## REQUIRED WORK
Set down, unchanged, the lines of the items starting at the line that contains "Click the 重置" and ending at the final line of the items.

## DATA PROVIDED
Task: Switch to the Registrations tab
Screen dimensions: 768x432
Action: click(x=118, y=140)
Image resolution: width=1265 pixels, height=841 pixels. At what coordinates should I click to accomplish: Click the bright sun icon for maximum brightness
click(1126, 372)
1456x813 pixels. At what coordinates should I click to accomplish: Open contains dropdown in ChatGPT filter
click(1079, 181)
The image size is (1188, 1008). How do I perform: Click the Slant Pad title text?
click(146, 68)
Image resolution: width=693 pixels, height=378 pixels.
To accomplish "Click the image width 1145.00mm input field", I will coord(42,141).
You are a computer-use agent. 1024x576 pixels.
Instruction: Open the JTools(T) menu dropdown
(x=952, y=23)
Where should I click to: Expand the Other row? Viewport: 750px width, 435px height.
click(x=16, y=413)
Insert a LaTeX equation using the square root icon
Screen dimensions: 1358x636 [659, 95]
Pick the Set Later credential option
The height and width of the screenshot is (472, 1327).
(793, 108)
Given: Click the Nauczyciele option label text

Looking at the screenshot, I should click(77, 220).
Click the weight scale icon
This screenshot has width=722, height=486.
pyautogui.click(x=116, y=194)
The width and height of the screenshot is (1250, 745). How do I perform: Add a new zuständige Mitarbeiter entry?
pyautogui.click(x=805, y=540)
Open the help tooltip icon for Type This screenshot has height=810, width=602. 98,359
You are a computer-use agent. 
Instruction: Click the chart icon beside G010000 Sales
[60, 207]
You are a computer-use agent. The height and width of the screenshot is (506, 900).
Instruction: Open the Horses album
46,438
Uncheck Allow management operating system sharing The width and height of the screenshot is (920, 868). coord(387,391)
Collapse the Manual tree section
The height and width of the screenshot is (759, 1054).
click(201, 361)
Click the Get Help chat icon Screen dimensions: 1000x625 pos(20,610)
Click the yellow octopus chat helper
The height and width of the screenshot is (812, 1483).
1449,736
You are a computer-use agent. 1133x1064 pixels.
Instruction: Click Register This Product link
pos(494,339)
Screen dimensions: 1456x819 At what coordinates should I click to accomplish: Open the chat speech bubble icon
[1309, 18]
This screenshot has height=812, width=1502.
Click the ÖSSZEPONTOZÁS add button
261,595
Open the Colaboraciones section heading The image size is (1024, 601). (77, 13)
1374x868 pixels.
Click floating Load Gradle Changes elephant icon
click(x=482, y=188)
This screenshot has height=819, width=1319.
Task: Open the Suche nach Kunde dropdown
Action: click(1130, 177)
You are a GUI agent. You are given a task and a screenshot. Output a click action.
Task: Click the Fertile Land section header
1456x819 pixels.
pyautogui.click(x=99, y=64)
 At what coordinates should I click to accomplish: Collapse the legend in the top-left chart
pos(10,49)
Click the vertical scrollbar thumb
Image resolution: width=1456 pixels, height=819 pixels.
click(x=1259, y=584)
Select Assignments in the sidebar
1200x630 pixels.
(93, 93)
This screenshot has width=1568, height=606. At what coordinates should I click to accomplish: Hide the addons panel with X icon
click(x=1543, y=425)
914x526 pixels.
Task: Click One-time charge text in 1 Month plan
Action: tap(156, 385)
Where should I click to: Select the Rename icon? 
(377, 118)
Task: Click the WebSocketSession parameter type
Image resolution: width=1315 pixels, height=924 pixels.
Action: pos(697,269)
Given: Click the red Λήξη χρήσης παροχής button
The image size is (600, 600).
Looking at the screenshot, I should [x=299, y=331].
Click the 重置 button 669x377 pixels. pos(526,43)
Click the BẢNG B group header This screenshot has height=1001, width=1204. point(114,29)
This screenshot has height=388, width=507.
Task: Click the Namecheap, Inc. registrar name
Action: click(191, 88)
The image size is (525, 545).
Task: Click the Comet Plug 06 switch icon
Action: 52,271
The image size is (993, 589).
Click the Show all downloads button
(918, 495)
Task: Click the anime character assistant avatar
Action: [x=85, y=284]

## SOLUTION FOR THIS EXERCISE
Click the 重置 button 669x377 pixels. pos(526,43)
Click the BẢNG B group header This screenshot has height=1001, width=1204. point(114,29)
This screenshot has height=388, width=507.
Task: Click the Namecheap, Inc. registrar name
Action: click(191, 88)
The image size is (525, 545).
Task: Click the Comet Plug 06 switch icon
Action: 52,271
The image size is (993, 589).
Click the Show all downloads button
(918, 495)
Task: Click the anime character assistant avatar
Action: [x=85, y=284]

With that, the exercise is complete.